• _Written exercise_
Please return all of the records below word for word, leaving every line unchanged.

• _Data to use_
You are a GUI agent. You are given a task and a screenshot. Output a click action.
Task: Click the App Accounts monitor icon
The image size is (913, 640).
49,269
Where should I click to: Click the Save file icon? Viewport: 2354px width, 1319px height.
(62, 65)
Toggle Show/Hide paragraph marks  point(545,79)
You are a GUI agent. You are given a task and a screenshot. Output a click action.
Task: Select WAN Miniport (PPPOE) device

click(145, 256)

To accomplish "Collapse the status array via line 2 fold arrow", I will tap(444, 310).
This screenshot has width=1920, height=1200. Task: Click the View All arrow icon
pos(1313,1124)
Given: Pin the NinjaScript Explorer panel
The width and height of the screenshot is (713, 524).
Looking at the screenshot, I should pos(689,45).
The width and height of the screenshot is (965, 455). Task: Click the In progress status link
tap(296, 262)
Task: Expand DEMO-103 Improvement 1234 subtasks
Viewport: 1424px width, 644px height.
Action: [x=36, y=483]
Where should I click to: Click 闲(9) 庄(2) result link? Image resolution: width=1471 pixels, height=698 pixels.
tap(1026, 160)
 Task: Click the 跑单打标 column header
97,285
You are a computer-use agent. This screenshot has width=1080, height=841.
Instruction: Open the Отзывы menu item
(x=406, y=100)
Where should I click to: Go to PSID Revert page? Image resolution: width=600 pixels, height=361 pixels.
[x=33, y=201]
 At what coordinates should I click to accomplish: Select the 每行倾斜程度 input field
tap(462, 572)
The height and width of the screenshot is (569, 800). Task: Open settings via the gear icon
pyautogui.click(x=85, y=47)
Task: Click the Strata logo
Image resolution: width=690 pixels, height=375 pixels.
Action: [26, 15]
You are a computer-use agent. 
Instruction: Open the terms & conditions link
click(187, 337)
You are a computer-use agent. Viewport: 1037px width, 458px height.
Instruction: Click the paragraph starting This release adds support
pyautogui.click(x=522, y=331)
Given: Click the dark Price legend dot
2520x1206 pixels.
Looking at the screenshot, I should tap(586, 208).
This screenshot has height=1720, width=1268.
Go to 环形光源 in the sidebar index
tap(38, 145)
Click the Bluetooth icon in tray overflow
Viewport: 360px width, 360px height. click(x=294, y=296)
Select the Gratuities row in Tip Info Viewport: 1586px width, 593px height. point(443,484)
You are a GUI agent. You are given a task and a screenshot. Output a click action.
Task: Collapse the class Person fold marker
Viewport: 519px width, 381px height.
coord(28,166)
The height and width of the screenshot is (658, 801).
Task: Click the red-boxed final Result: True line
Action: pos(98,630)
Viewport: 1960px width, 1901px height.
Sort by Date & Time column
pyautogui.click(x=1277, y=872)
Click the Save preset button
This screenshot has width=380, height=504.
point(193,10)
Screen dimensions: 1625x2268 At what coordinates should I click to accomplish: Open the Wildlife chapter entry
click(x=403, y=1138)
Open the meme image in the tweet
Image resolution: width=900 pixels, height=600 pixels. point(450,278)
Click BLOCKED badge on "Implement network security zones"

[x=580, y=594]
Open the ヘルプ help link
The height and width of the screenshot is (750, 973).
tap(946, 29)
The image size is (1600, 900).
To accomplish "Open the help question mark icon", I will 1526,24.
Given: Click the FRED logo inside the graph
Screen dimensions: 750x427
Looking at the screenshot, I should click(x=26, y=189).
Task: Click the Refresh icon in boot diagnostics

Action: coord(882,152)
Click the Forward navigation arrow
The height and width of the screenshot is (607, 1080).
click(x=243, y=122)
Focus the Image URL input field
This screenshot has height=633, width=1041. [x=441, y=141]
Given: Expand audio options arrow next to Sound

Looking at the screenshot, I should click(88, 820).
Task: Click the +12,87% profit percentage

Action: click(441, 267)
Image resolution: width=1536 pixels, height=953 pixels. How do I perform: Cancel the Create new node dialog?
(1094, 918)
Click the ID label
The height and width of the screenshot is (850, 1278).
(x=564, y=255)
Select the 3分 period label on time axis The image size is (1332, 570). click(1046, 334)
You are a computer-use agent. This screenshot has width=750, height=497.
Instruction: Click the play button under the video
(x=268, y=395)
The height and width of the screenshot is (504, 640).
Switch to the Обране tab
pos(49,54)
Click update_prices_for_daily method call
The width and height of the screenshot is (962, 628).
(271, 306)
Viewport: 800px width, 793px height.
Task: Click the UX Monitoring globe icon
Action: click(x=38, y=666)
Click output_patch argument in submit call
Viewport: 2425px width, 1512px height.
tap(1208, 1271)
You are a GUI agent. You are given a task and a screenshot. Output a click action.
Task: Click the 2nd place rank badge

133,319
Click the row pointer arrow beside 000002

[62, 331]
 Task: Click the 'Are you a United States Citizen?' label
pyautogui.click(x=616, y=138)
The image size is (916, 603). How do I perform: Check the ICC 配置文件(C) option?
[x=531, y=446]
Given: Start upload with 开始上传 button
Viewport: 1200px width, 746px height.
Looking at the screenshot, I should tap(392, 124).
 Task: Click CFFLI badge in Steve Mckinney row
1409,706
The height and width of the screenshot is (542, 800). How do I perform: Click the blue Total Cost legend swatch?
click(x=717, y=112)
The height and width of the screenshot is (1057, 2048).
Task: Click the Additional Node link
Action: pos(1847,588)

• _Response to the exercise_
You are a GUI agent. You are given a task and a screenshot. Output a click action.
Task: Click the App Accounts monitor icon
The image size is (913, 640).
49,269
Where should I click to: Click the Save file icon? Viewport: 2354px width, 1319px height.
(62, 65)
Toggle Show/Hide paragraph marks  point(545,79)
You are a GUI agent. You are given a task and a screenshot. Output a click action.
Task: Select WAN Miniport (PPPOE) device

click(145, 256)

To accomplish "Collapse the status array via line 2 fold arrow", I will tap(444, 310).
This screenshot has width=1920, height=1200. Task: Click the View All arrow icon
pos(1313,1124)
Given: Pin the NinjaScript Explorer panel
The width and height of the screenshot is (713, 524).
Looking at the screenshot, I should pos(689,45).
The width and height of the screenshot is (965, 455). Task: Click the In progress status link
tap(296, 262)
Task: Expand DEMO-103 Improvement 1234 subtasks
Viewport: 1424px width, 644px height.
Action: [x=36, y=483]
Where should I click to: Click 闲(9) 庄(2) result link? Image resolution: width=1471 pixels, height=698 pixels.
tap(1026, 160)
 Task: Click the 跑单打标 column header
97,285
You are a computer-use agent. This screenshot has width=1080, height=841.
Instruction: Open the Отзывы menu item
(x=406, y=100)
Where should I click to: Go to PSID Revert page? Image resolution: width=600 pixels, height=361 pixels.
[x=33, y=201]
 At what coordinates should I click to accomplish: Select the 每行倾斜程度 input field
tap(462, 572)
The height and width of the screenshot is (569, 800). Task: Open settings via the gear icon
pyautogui.click(x=85, y=47)
Task: Click the Strata logo
Image resolution: width=690 pixels, height=375 pixels.
Action: [26, 15]
You are a computer-use agent. 
Instruction: Open the terms & conditions link
click(187, 337)
You are a computer-use agent. Viewport: 1037px width, 458px height.
Instruction: Click the paragraph starting This release adds support
pyautogui.click(x=522, y=331)
Given: Click the dark Price legend dot
2520x1206 pixels.
Looking at the screenshot, I should tap(586, 208).
This screenshot has height=1720, width=1268.
Go to 环形光源 in the sidebar index
tap(38, 145)
Click the Bluetooth icon in tray overflow
Viewport: 360px width, 360px height. click(x=294, y=296)
Select the Gratuities row in Tip Info Viewport: 1586px width, 593px height. point(443,484)
You are a GUI agent. You are given a task and a screenshot. Output a click action.
Task: Collapse the class Person fold marker
Viewport: 519px width, 381px height.
coord(28,166)
The height and width of the screenshot is (658, 801).
Task: Click the red-boxed final Result: True line
Action: pos(98,630)
Viewport: 1960px width, 1901px height.
Sort by Date & Time column
pyautogui.click(x=1277, y=872)
Click the Save preset button
This screenshot has width=380, height=504.
point(193,10)
Screen dimensions: 1625x2268 At what coordinates should I click to accomplish: Open the Wildlife chapter entry
click(x=403, y=1138)
Open the meme image in the tweet
Image resolution: width=900 pixels, height=600 pixels. point(450,278)
Click BLOCKED badge on "Implement network security zones"

[x=580, y=594]
Open the ヘルプ help link
The height and width of the screenshot is (750, 973).
tap(946, 29)
The image size is (1600, 900).
To accomplish "Open the help question mark icon", I will 1526,24.
Given: Click the FRED logo inside the graph
Screen dimensions: 750x427
Looking at the screenshot, I should click(x=26, y=189).
Task: Click the Refresh icon in boot diagnostics

Action: coord(882,152)
Click the Forward navigation arrow
The height and width of the screenshot is (607, 1080).
click(x=243, y=122)
Focus the Image URL input field
This screenshot has height=633, width=1041. [x=441, y=141]
Given: Expand audio options arrow next to Sound

Looking at the screenshot, I should click(88, 820).
Task: Click the +12,87% profit percentage

Action: click(441, 267)
Image resolution: width=1536 pixels, height=953 pixels. How do I perform: Cancel the Create new node dialog?
(1094, 918)
Click the ID label
The height and width of the screenshot is (850, 1278).
(x=564, y=255)
Select the 3分 period label on time axis The image size is (1332, 570). click(1046, 334)
You are a computer-use agent. This screenshot has width=750, height=497.
Instruction: Click the play button under the video
(x=268, y=395)
The height and width of the screenshot is (504, 640).
Switch to the Обране tab
pos(49,54)
Click update_prices_for_daily method call
The width and height of the screenshot is (962, 628).
(271, 306)
Viewport: 800px width, 793px height.
Task: Click the UX Monitoring globe icon
Action: click(x=38, y=666)
Click output_patch argument in submit call
Viewport: 2425px width, 1512px height.
tap(1208, 1271)
You are a GUI agent. You are given a task and a screenshot. Output a click action.
Task: Click the 2nd place rank badge

133,319
Click the row pointer arrow beside 000002

[62, 331]
 Task: Click the 'Are you a United States Citizen?' label
pyautogui.click(x=616, y=138)
The image size is (916, 603). How do I perform: Check the ICC 配置文件(C) option?
[x=531, y=446]
Given: Start upload with 开始上传 button
Viewport: 1200px width, 746px height.
Looking at the screenshot, I should tap(392, 124).
 Task: Click CFFLI badge in Steve Mckinney row
1409,706
The height and width of the screenshot is (542, 800). How do I perform: Click the blue Total Cost legend swatch?
click(x=717, y=112)
The height and width of the screenshot is (1057, 2048).
Task: Click the Additional Node link
Action: pos(1847,588)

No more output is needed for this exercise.